*TASKS:*
1. Write out the part of the conformal prediction text that starts with "raw_X, raw_y = datasets.load_digits(return_X_y=True)" and goes on through "(n_calib + 1)", keeping every character the same.
2. Carry on the conformal prediction text from the point where it stops.

# An Overview of Conformal Prediction (CP)

## (1) Quantile adjustment

In [68]:
import numpy as np
from sklearn import datasets
from sklearn.linear_model import LogisticRegression
import plotnine as pn

# Example of probability adjustment for quantile
n = 10
alpha = 0.2
p = 1 - alpha
def get_adjusted_level(alpha, n):
    return np.ceil((n+1)*(1-alpha)) / n
p_adj = get_adjusted_level(alpha, n)
print(f'For n={n}, original ub={p:.2f}, adjusted={p_adj:.2f}')

For n=10, original ub=0.80, adjusted=0.90


## (2) Multiclass (CIFAR)

In [None]:
from sklearn.exceptions import ConvergenceWarning
import warnings
warnings.filterwarnings("ignore", category=ConvergenceWarning)

raw_X, raw_y = datasets.load_digits(return_X_y=True)
np.random.seed(1)
raw_X += 5*np.random.rand(*raw_X.shape)  # Make problem a bit harder

size = raw_X.shape[0]
n_calib = 500
n_train = size - (n_calib + 1)
alpha = 0.1
level_adj = get_adjusted_level(alpha=alpha, n = n_calib)

def run_digits_cpsets(seed):
    # Shuffle and split the data
    np.random.seed(seed)
    idx_shuffled = np.argsort(np.random.rand(size))
    idx_train = idx_shuffled[:n_train]
    idx_calib = idx_shuffled[n_train:-1]
    X_train, y_train = raw_X[idx_train], raw_y[idx_train]
    X_calib, y_calib = raw_X[idx_calib], raw_y[idx_calib]
    X_oos, y_oos = raw_X[[idx_train[-1]]], raw_y[idx_train[-1]]
    # Fit model on training data
    f_theta = LogisticRegression(penalty=None, max_iter=1000)

*AVAILABLE DATA:*
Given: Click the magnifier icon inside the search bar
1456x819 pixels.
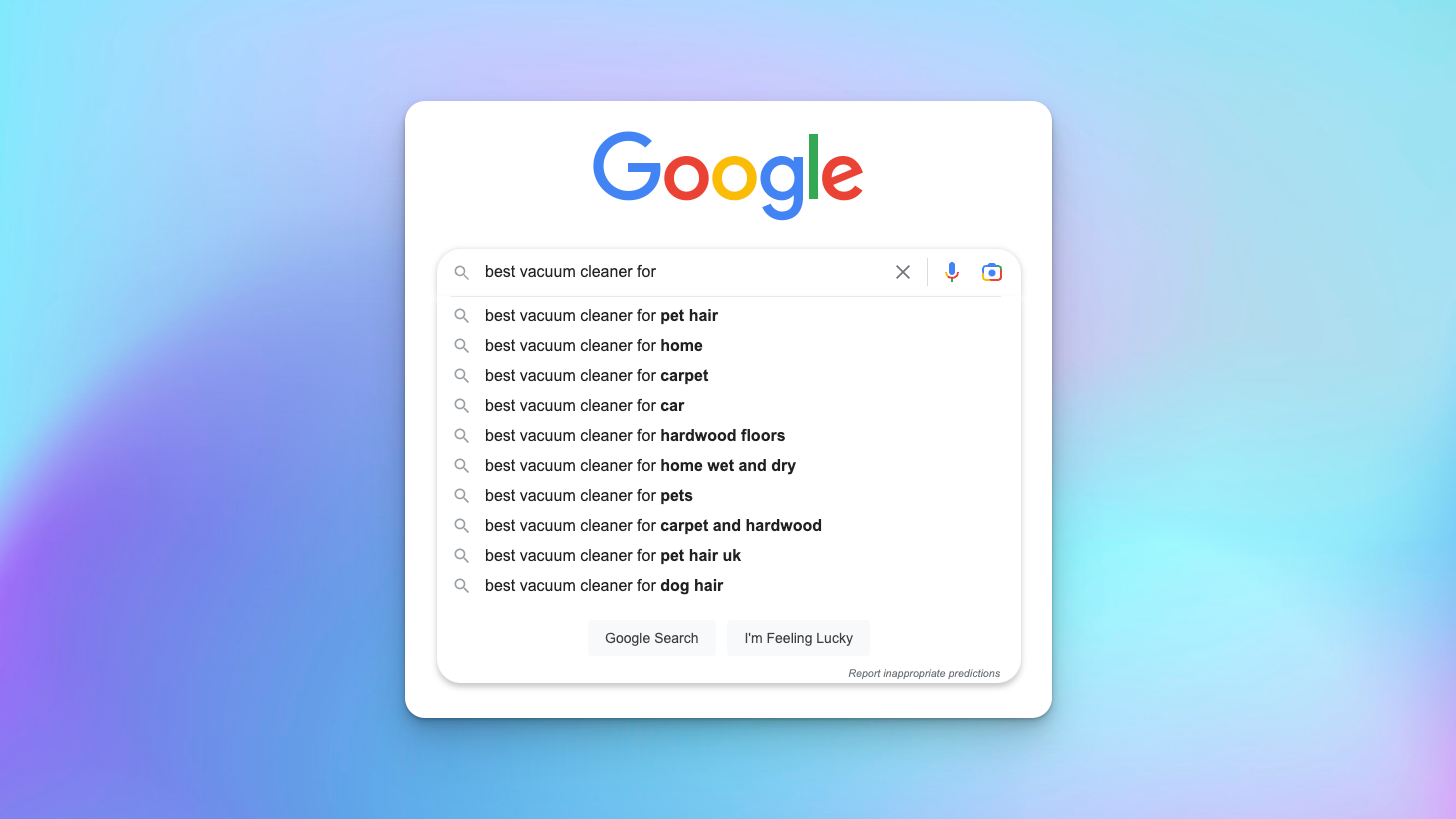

*ANSWERS GIVEN:*
1.
raw_X, raw_y = datasets.load_digits(return_X_y=True)
np.random.seed(1)
raw_X += 5*np.random.rand(*raw_X.shape)  # Make problem a bit harder

size = raw_X.shape[0]
n_calib = 500
n_train = size - (n_calib + 1)

2.
    f_theta.fit(X=X_train, y = y_train)
    # Generate softmax probs on calibration
    phat = f_theta.predict_proba(X_calib)
    # Generate the scores
    scores = 1 - phat[np.arange(n_calib), y_calib]
    # Get the adjusted quantile value
    qhat = np.quantile(scores, level_adj, method='higher')
    # Predict the held out sample and generate confidence sets
    tau_sets = list(np.where(1 - f_theta.predict_proba(X_oos) <= qhat)[1])
    coverage = bool(np.isin(y_oos, tau_sets))
    return coverage, tau_sets

# Run the simulations
nsim = 100
holder_cov = []
holder_sets = []
for seed in range(nsim):
    if (seed + 1) % 5 == 0:
        print(seed + 1)
    coverage, tau_sets = run_digits_cpsets(seed)
    holder_cov.append(coverage)
    holder_sets.append(tau_sets)